Folks from Baltimore know the Silber name. The Silber family ran a well-known and much loved bakery that at one time included almost fifty stores located throughout Maryland and Pennsylvania,. It was started by Rosalie’s grandfather, and built into a successful business by her father and mother. Rosalie and her siblings all worked in the bakery and its branches, even as they completed their educations and began to pursue other careers.
The family struggled as Rosalie and her seven brothers and sisters were growing up. While her father made a commitment to educate his sons, his attitude toward his oldest daughter’s education was, “Why do you need a college degree to change diapers?” * So when she graduated high school in 1933, Rosalie enrolled in a secretarial course and went to work for Judge Joseph Sherbow, embarking on a meandering journey that uniquely prepared her for a future in the Maryland State legislature.

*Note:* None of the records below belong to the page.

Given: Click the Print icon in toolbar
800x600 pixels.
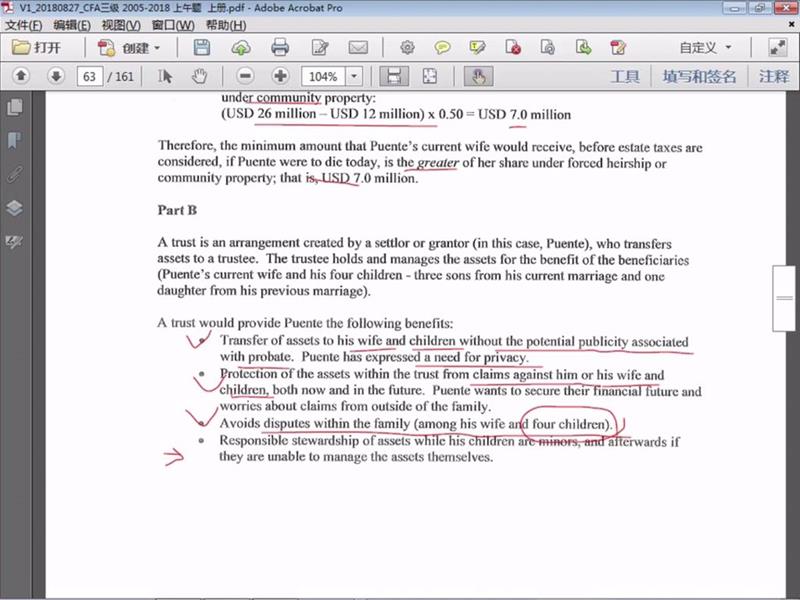Looking at the screenshot, I should (x=280, y=47).
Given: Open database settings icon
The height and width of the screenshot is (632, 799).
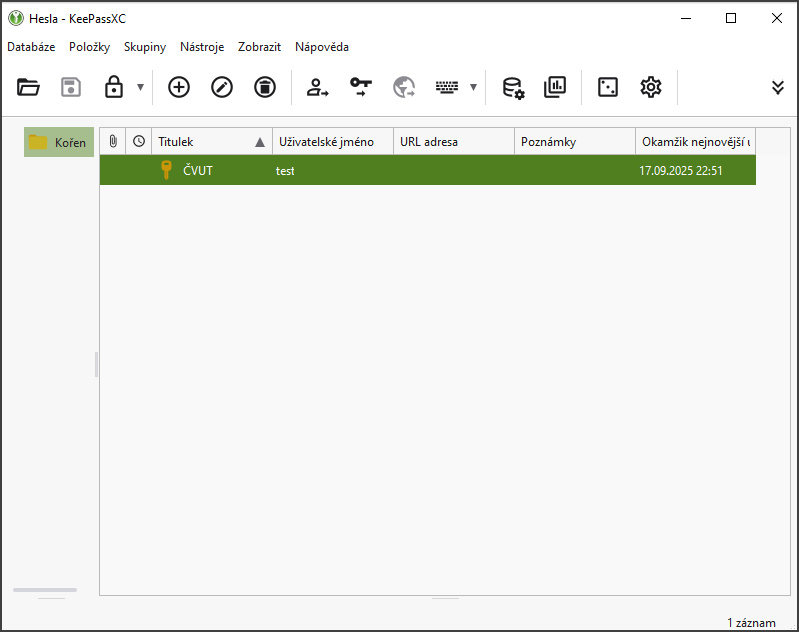Looking at the screenshot, I should [512, 87].

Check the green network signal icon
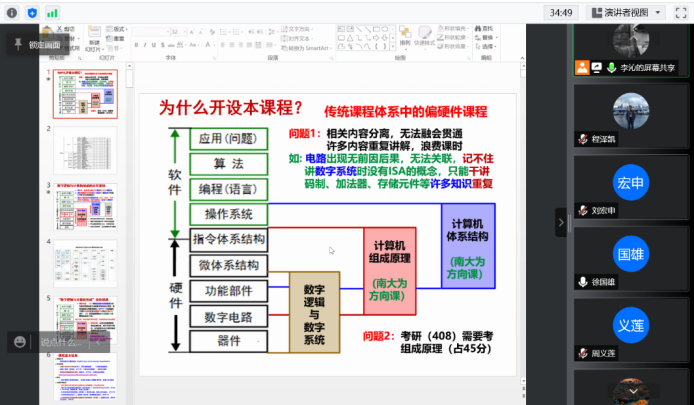point(52,12)
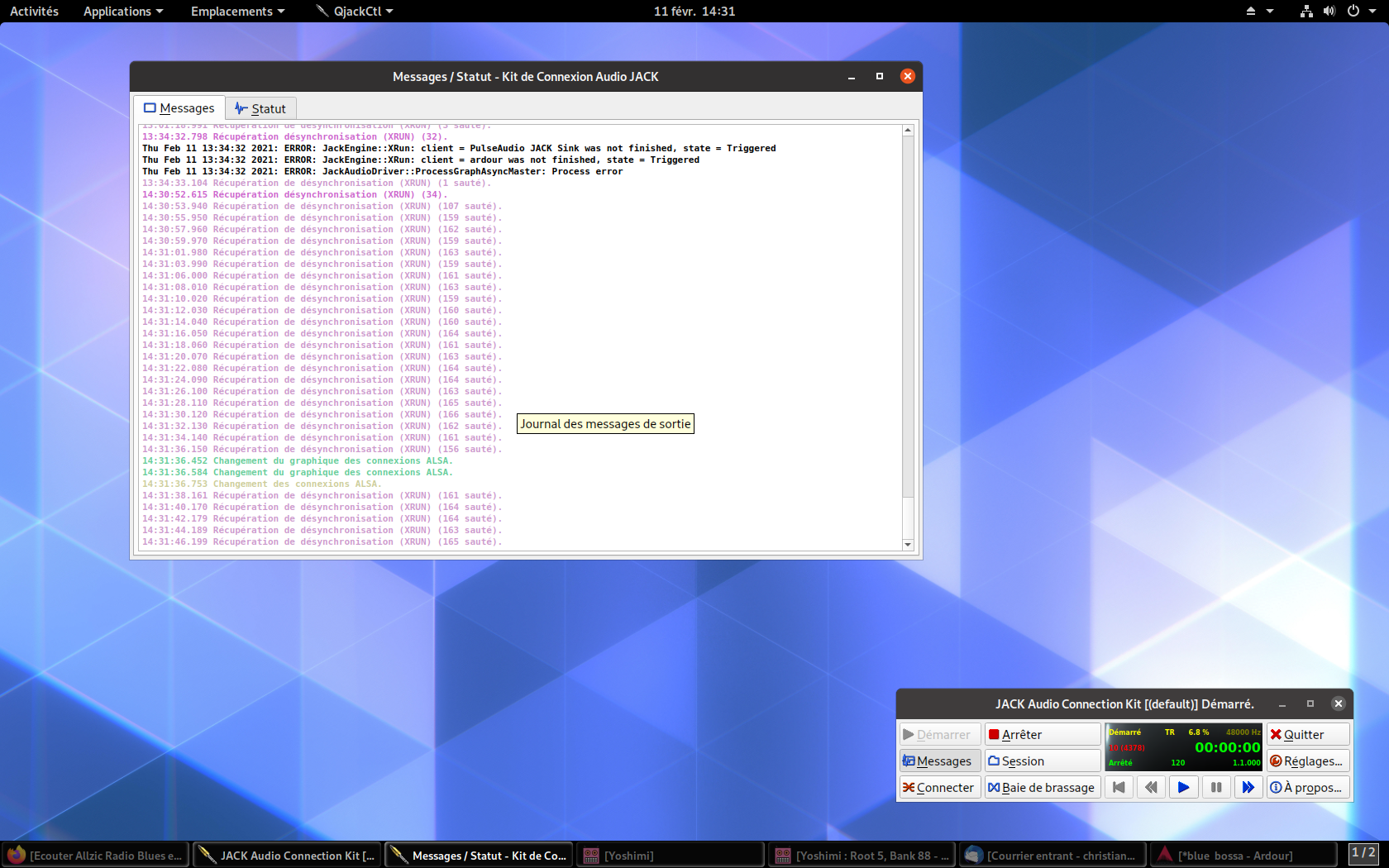Select the Messages tab
Viewport: 1389px width, 868px height.
[179, 108]
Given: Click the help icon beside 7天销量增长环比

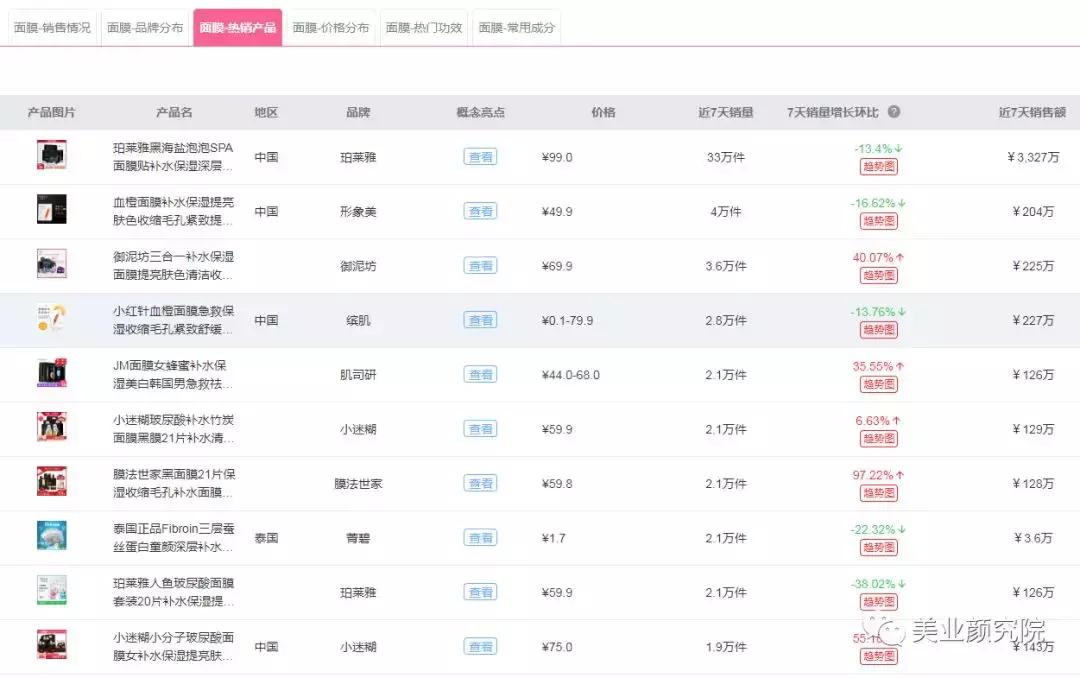Looking at the screenshot, I should tap(893, 113).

After working for a short time as a legal secretary, Rosalie decided that she would prefer the occupation of nurse. She enrolled at the Sinai Hospital School of Nursing, graduating in 1938. She soon was head nurse on the men’s ward (“That’s where I learned my Yiddish, on the men’s ward. We used to sing them Jewish songs.”), transferred to the operating room, left Sinai to become a school nurse (Patterson Park High School), a public health nurse for Baltimore’s Eastern Health District, and joined the United States Navy Nurses Corps during World War II. Rosalie did it all, developing a broad knowledge of the delivery of healthcare services that would be useful in her government career.


When Rosalie married and gave birth to a daughter in the 1950s, she gave up her nursing career. By 1966, however, she was restless and made a decision to enter politics that, in her telling, sounds sudden and haphazard:
I remember being at home—oh, I was still in bed. Lissa, my daughter, was there. She was about twelve years old. We were lolling around. And people were calling me to help them run for office. So I turned to Lissa and I said, “You know what? I think I’m going to run.”
“Oh, mommy!” she said.
I said, “Get dressed. We’re going to go register.”

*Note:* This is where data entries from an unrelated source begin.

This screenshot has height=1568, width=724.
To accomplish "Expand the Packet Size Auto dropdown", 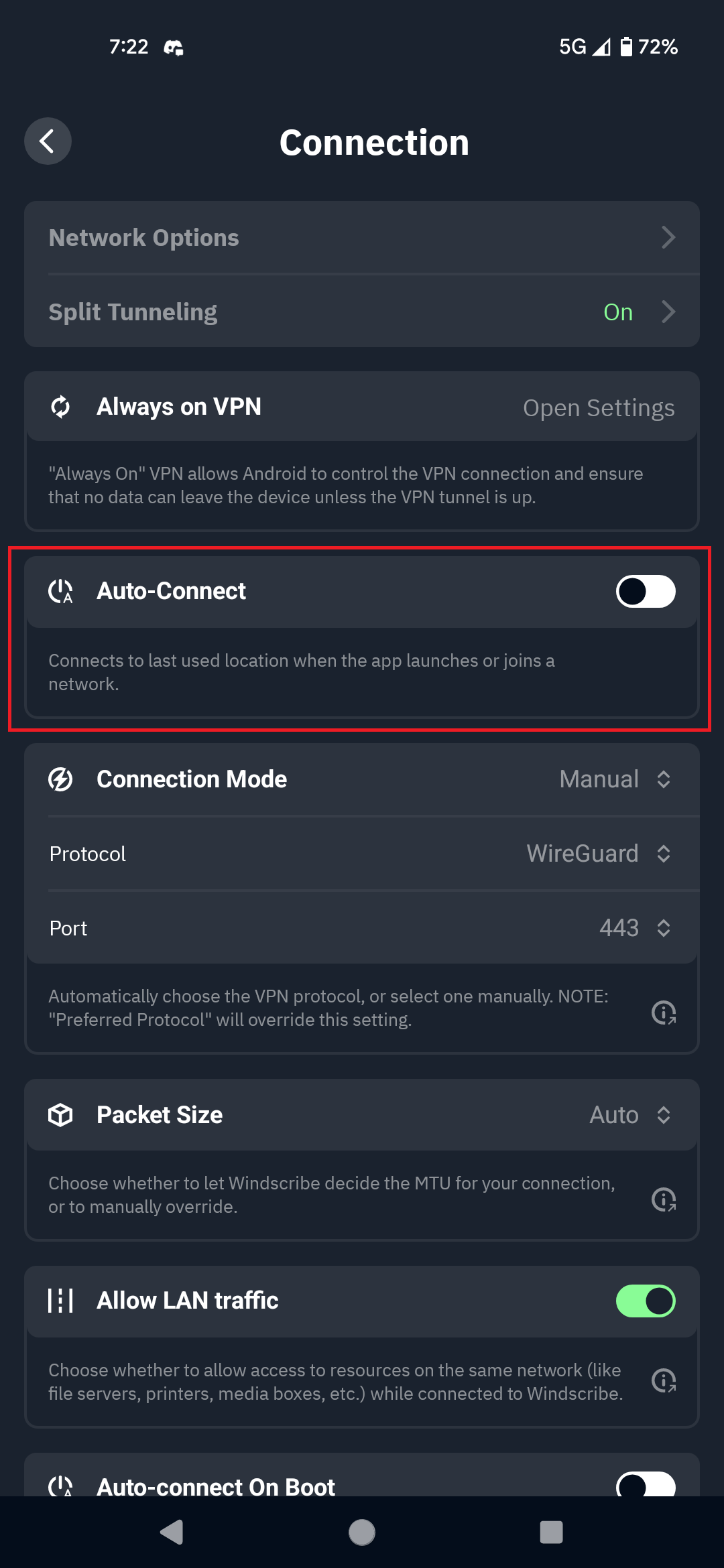I will pyautogui.click(x=630, y=1115).
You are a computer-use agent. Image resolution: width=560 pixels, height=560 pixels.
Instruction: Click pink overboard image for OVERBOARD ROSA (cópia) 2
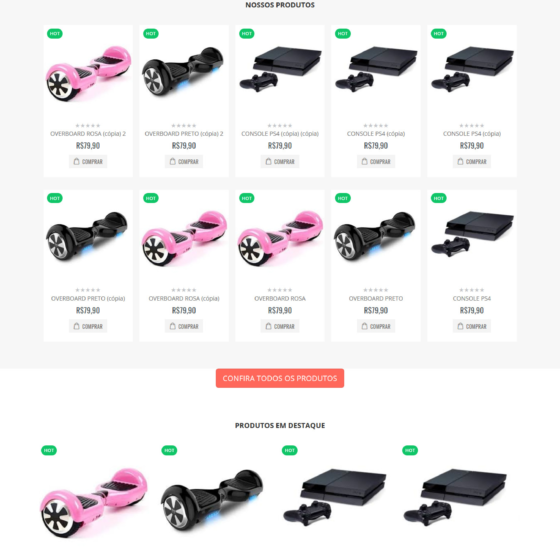88,73
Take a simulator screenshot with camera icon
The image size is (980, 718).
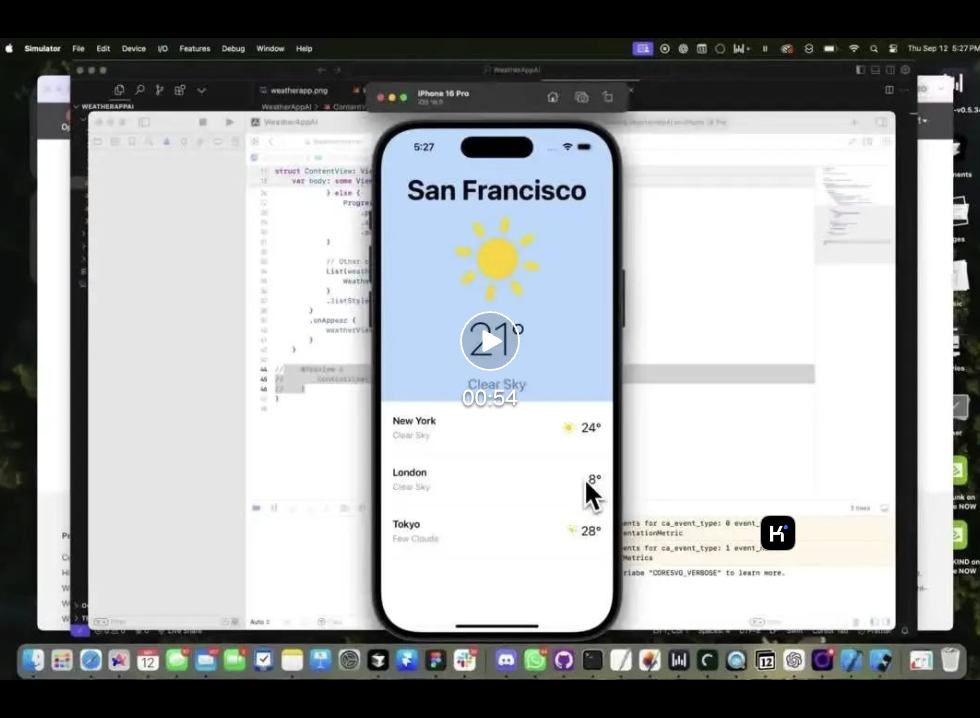click(581, 97)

I couldn’t find my way. First my friend told me I had to go to City Hall. We went there and they said, “Oh no, you have to register in Annapolis.” When I got to Annapolis, I was told, “No, you have to go over to the Supervisor of Election.” And then I came back and I said, “They told me I have to register here.” “Oh, yeah, I guess you do. Upstairs in the governor’s office.” Finally, I learned I had to file in Baltimore. Anyway, when I got elected the guard at the Capitol said to me, “You won? I told my wife, ‘She’ll never make it. She can’t even figure out where to file for office.”‘
Rosalie turned out to be an extremely effective legislator, serving in the House of Delegates from 1967 to 1970 and in the state Senate from 1971 to 1984. In that time she introduced or sponsored some 300 bills (by her count), and made healthcare her signature issue. She and a hand-picked commission rewrote Maryland’s mental health code, and passed laws regulating involuntary commitment procedures. She introduced legislation updating the Nurse Practice Act. The Health Services Cost Review Commission, established in her first year in the Senate, was particularly significant, reducing hospital costs in Maryland from the second highest in the nation at the time it was enacted to below the national average today. And she was very proud of getting state funding for Johns Hopkins Medical institutions first cancer research center: “a small thing, but really big thing,” she said.

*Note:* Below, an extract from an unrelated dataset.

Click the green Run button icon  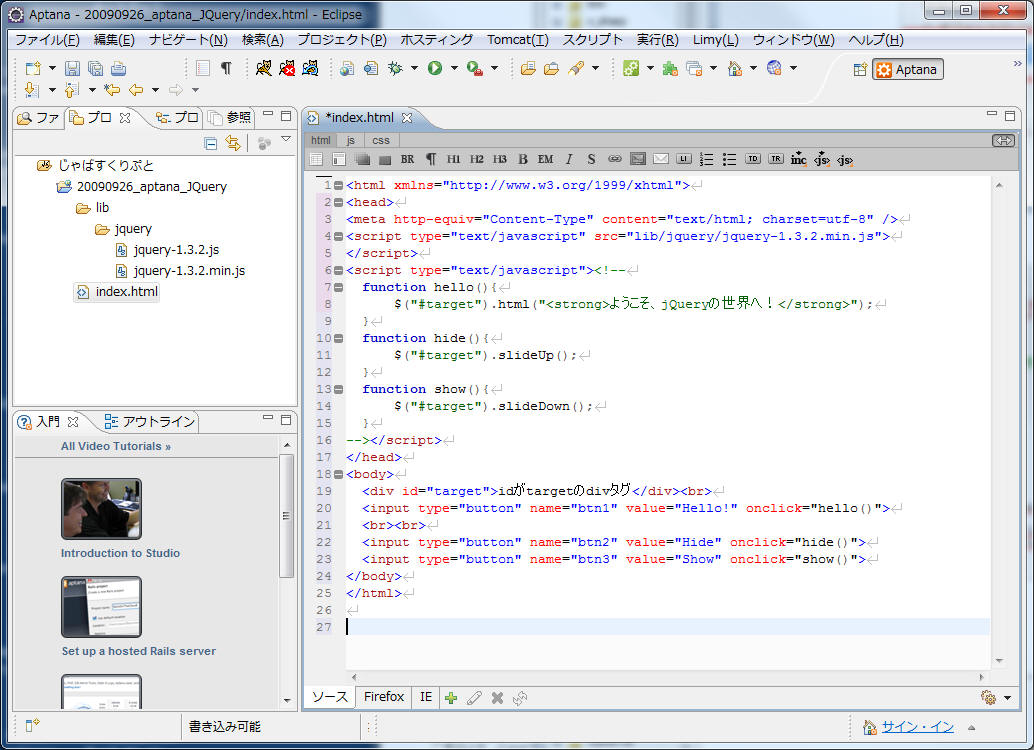pyautogui.click(x=435, y=69)
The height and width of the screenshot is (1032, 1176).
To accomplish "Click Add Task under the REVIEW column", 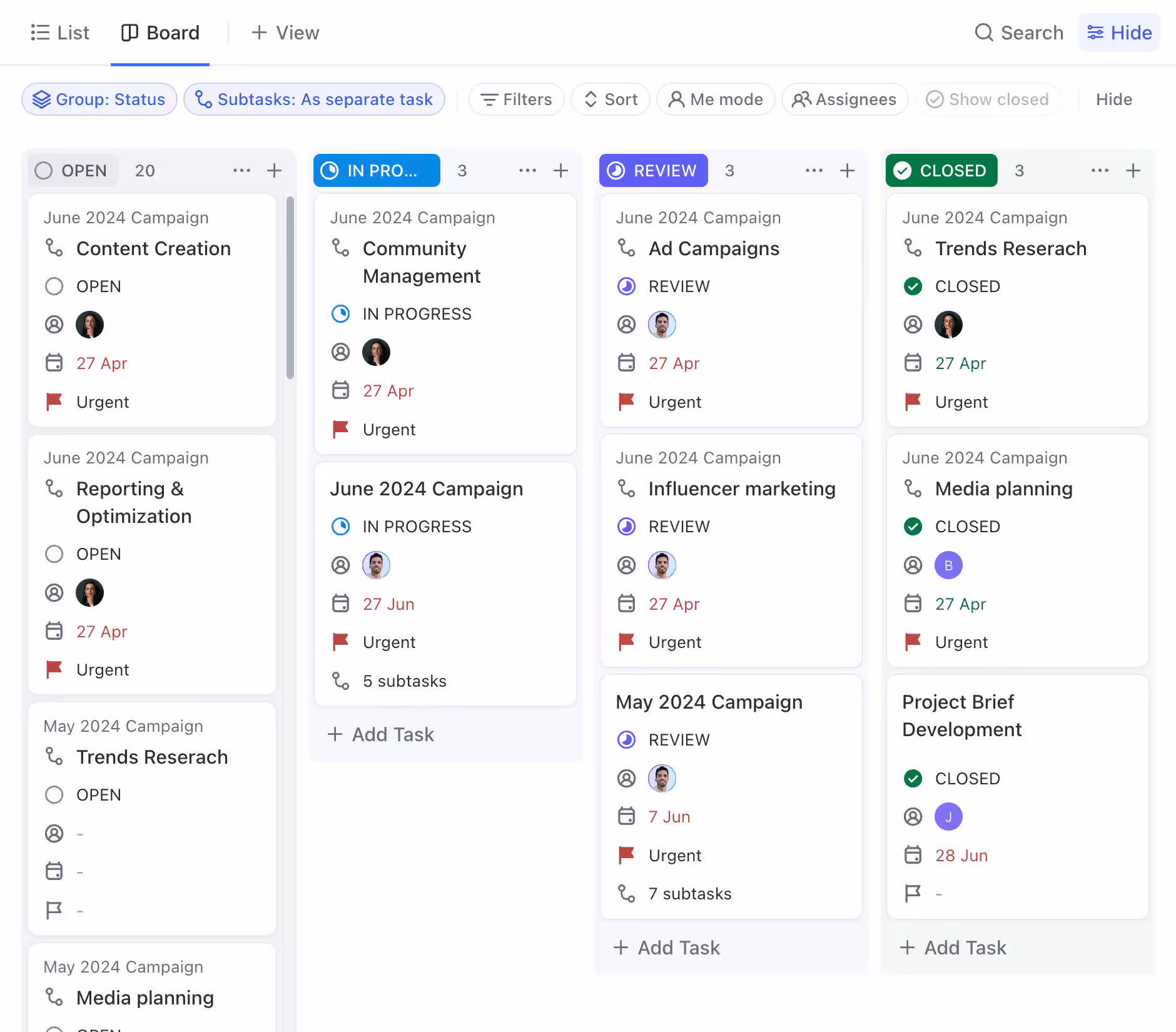I will click(x=667, y=948).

She worked like a demon. She sat on the Finance Committee, the sub-committee on Health, was chairman of the Humane Practices Commission, and sat on the Commission for Women, which worked (unsuccessfully) to pass the Equal Rights Amendment. In addition, she was vice-chairman of the Human Resource Committee, was a member of the Council of State Governments and advised the National Committee for Human Social Services. In 2000, long after her retirement from the legislature, she was given Maryland’s First Citizen award, recognizing a lifetime of truly heroic effort to improve the health of Marylanders.
*Senator Abrams is quoted from an oral history conducted in 2001 by Marcie Cohen Ferris for the Jewish Women’s Archive, and from an oral history conducted in 1977 by Bertha Libauer for the Jewish Museum of Maryland.